Saturday, October 8th
So, back to the drawing board it was.. I needed to work on Narchi's ease to get distracted! I'm thinking that we might simplify the movements, and just focus on getting a good firing strategy. Previously, Narchi would fire based on the enemy's distance, using less power if the enemy was far away. But as I watched Narchi practice against robots such as Corners, he would miss a lot while Corners was moving away, and once Corners stayed still, Narchi would only fire small bullets if he was far away enough. I realized that this was pretty wasteful, so we'll try and change it so that if Narchi misses a shot, then he will decrease his bullet power, and if he hits an enemy, then he will increase his power. However, this is proving to be rather difficult, because sometimes Narchi wants to fire again, but the bullet is still traveling, so he doesn't know whether to use more or less power on the next bullet.
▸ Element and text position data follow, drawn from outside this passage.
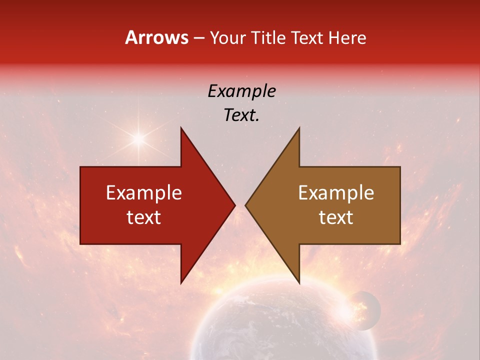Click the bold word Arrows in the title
tap(157, 38)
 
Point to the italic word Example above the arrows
tap(242, 91)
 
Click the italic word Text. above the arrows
tap(242, 116)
Back to more training! Stay posted for more news!


Monday, October 10th
Well, the final version of Narchi is completed, and ready for the big unveiling tomorrow! It took quite a lot of tweaking to get it ready, but we're finally ready to roll out. For the final specifications of Narchi, we have the following:
  1. Movement - The first thing that Narchi does is moves to the closest corner to its starting point (i.e. the one defined by the quadrant that he starts off in. The algorithm is a very simple "follow-along-the-walls" one, which may work better in terms of evading enemy attacks compared to a direct path to the corner. But the movement doesn't stop there! No, for when Narchi gets hit by a bullet, he tries to move to a new (supposedly random) spot to avoid getting hit again.
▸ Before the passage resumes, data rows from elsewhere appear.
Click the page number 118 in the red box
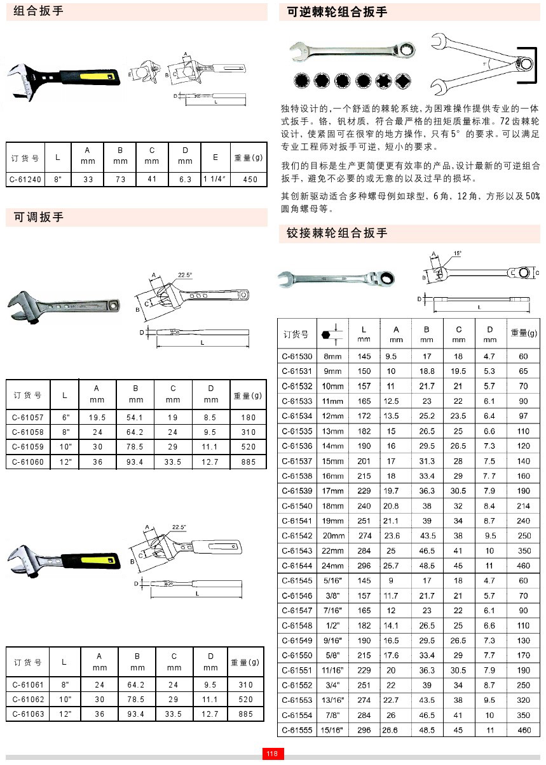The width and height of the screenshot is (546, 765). [x=272, y=754]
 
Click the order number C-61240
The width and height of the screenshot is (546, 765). [x=25, y=180]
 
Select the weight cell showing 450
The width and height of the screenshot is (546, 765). [x=250, y=180]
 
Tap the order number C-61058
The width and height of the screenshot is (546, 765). [x=29, y=432]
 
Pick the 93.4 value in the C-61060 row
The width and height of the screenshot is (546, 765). [x=136, y=462]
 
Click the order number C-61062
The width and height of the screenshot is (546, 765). [x=29, y=700]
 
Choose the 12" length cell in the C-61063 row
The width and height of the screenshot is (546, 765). [x=64, y=714]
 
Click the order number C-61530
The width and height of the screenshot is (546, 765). [x=297, y=357]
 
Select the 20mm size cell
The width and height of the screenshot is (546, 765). [x=332, y=536]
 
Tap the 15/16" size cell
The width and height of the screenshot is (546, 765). [x=332, y=731]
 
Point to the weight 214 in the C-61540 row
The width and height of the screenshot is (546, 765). [x=523, y=506]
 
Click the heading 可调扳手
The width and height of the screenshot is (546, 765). [x=39, y=218]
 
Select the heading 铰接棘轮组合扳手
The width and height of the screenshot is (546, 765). [x=337, y=233]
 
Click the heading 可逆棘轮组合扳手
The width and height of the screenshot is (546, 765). [x=337, y=11]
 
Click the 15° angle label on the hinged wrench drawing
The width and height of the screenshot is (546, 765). [x=457, y=253]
  2. Targeting - Narchi is an excellent targeting robot, able to lock on to the enemy that it can see. From the beginning of the match, if another robot crosses his view, he will abandon the task of moving to the nearest corner and just focus on locking on to this target instead. One flaw that Narchi has with targeting, however, is that once he starts moving around from being hit, he quickly changes plans and abandons his targeting scheme. In terms of "fight-or-flight", he is definitely a "flight" kind of guy.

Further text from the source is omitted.